A recent article in the NY Times illustrate how Long Term Care insurers scam the elderly by finding reasons not to settle up off on LTC insurance when the time comes that the elderly want support. I want to know if there is anything similar to a consumer's report that rates insurers on paying off when the stipulation is legitimate.
Answers:
My advice is stick near well certain companies. John Hancock and MetLife a good examples. There are several companies that trade LTC insurance. When purchasing a LTC policy be sure to read explanation of benefits and the policy. A typical LTC policy requires 2 out of 5 activities of day by day living (eating, bathing, toileting, dressing and transferring) the policy will be specific as to what constitutes the inability to perform 2 of the afore mentioned ADL's.
Be shattered of articles you read about insurance. Many the media and the media within general tend to kind isolated cases appear to be a national crisis. Just stick with in good health known companies and you can't be in motion wrong.
OK, the RATING is the FINANCIAL rating, which can look up at www.ambest.com, and is COMPLETELY unrelated to LTC payouts.
There is nought that rates insurers on paying out. The CLOSEST thing at hand is, is your state insurance department's web site - where on earth they list complaints more or less specific companies. Usually, you have to hold the company name, consequently you can look up how many complaints they own.
If there are too oodles complaints, then the state insurance department looks into things.

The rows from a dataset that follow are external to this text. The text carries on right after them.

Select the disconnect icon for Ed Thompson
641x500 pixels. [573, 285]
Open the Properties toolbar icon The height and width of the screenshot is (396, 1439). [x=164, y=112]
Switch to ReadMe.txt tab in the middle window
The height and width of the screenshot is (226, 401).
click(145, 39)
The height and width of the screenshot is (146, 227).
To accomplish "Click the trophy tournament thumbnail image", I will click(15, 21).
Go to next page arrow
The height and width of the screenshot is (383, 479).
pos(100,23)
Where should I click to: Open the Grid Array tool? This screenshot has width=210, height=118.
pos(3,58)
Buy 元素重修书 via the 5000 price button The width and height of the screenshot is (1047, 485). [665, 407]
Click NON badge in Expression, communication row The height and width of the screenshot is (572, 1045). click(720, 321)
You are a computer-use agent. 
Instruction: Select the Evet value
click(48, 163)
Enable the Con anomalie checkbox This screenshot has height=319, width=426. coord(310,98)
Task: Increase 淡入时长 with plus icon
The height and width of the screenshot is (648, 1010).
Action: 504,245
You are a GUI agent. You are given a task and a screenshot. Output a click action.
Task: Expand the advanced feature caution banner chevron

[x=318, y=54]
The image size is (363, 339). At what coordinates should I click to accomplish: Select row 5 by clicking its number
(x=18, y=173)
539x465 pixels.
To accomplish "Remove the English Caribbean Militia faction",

I didn't read the article . . . but collectively, I've found that people's impression of what LTC covers is much, much different from what it in reality covers. Either the agents selling these policies aren't really giving good coverage descriptions, or the family buying them aren't listening. Hard to read aloud which.
I KNOW that "need" is legitimate. But the contract wording stands . .. and several, many folks never read the contract (aka policy).
The article to which you're referring is disgustingly misleading. The "journalist" who wrote it be only looking for a sensationalistic story; where on earth one didn't exist, he simply made it up.
I'm not saying within aren't problems, because there are some insurers that deny claims incorrectly -- but they don't do it across the board. When a claim is delayed or denied, the insured or his/her representative should contact his or her state's insurance commissioner's bureau in writing right away. Contrary to the blatently incorrect information given contained by the article, ALL commissioner's offices investigate complaints. If a complaint is sound, the commissioner has the authority to require compensation. Commissioner's office do not dawdle until they get a huge number of complaints on a subject until that time they act; this is a misconception. While this may trigger a "Market Conduct" investigation on the hindmost end, respectively individual complaint is investigated and acted upon FIRST.
The best way to attain the information you seek is to contact your state's insurance commissioner's organization and ask about the "complaint ratio" (justified verse unjustified) of the LTC insurers doing business in your state. Many hold this information posted on their web sites; you can also walk to the NAIC web site and look this up.